I have a question regarding First Order Logic. I have to express the property "x is a Prime" in First Order logic. So far I have the following solution:
$\forall x\;Prime(x) \leftrightarrow \neg \exists y, z \;y \times z = x \land (y > 1 \land z > 1)$
I think that it is right but I am not 100% sure. My reason for putting a bidirectional there is that
$\forall x\;\neg \exists y,z\;y \times z = x \land (y > 1 \land z > 1) \to Prime(x)$
is also true. But it feels weird as we mostly use $\to$ with a universal quantifier.
Same goes for the formula:
$\forall x\;Even(x) \leftrightarrow \exists y\;y + y = x$ (x is even)
EDIT
After thinking a lot about it again and taking into account the comments below, I came up with this:
PROBABLY RIGHT:
$\forall x\; Prime(x) \leftrightarrow x \neq 0 \land x \neq 1 \land \neg \exists y, z [(y \times z = x) \land y \neq x \land z \neq x]$ P.S.

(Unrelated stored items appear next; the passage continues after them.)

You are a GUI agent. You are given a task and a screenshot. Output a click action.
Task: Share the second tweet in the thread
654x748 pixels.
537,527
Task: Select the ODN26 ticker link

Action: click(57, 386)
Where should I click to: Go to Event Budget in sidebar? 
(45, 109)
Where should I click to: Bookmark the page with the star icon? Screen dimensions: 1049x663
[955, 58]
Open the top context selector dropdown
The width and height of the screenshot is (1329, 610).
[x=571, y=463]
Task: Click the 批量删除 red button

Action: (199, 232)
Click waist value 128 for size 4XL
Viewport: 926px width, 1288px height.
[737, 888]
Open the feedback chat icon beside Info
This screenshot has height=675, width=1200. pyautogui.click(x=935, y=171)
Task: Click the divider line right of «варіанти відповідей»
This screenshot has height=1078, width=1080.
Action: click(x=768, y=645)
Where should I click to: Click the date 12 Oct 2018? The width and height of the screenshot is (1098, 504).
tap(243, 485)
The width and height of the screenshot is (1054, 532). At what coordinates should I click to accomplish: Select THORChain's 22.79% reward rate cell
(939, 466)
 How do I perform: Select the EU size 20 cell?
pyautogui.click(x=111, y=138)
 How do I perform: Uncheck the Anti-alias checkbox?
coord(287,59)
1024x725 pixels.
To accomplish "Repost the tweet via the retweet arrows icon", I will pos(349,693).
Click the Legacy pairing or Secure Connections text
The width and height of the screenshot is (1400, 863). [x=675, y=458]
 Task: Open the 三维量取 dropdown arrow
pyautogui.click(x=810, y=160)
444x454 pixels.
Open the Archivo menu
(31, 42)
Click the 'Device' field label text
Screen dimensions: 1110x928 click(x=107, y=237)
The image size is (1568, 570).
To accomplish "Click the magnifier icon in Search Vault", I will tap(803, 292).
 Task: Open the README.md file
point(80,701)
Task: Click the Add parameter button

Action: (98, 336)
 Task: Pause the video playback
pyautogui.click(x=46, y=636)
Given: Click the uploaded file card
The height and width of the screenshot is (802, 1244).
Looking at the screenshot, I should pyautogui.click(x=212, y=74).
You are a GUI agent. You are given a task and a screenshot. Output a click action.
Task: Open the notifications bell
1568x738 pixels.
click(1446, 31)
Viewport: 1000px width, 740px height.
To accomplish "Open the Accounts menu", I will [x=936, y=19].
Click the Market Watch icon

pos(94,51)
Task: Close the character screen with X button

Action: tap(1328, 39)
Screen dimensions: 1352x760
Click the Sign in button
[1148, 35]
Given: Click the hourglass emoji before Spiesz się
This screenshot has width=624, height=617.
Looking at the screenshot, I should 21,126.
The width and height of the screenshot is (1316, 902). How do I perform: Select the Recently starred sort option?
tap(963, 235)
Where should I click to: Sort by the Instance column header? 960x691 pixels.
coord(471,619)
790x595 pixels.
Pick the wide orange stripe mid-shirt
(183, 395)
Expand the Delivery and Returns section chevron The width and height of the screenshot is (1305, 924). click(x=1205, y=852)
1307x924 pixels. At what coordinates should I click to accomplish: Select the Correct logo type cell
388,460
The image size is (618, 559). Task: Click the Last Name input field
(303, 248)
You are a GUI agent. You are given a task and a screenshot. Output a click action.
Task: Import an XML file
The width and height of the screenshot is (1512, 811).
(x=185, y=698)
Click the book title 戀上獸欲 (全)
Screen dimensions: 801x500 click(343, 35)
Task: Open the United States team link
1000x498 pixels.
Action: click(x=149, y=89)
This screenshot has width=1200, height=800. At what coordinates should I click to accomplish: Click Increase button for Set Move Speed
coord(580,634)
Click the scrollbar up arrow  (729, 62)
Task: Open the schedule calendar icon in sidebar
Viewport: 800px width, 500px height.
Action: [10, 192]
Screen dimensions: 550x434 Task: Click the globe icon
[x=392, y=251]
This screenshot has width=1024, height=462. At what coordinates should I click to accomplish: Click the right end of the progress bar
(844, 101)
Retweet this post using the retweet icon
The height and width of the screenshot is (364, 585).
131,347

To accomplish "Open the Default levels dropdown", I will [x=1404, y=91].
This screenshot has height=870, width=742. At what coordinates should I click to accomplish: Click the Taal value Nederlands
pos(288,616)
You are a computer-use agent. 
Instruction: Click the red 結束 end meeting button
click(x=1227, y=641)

One has to be careful here. To express that $x$ is even, simply use $$\tag1 \exists y\; y+y=x.$$ This allows us to extend the language by a unary predicate $\operatorname{even}(x)$, which we define thus: $$ \operatorname{even}(x)\ :\leftrightarrow\ \exists y\; y+y=x$$ (or possibly with other symbols such as $\equiv$, but it should at least be distinguished from the biconditional), by which we can eliminate $\operatorname{even}()$ from any statement, and which makes $$\tag2\forall x \operatorname{even}(x)\leftrightarrow\exists y\; y+y=x$$ (somewhat trivially) true. So to repeat, the statement that $x$ is even is not expressed by $(2)$, but rather by $(1)$.
That being said, your definition of $\operatorname{Prime}(x)$ would make $1$ and $0$ primes, so you should also double check the condition itself.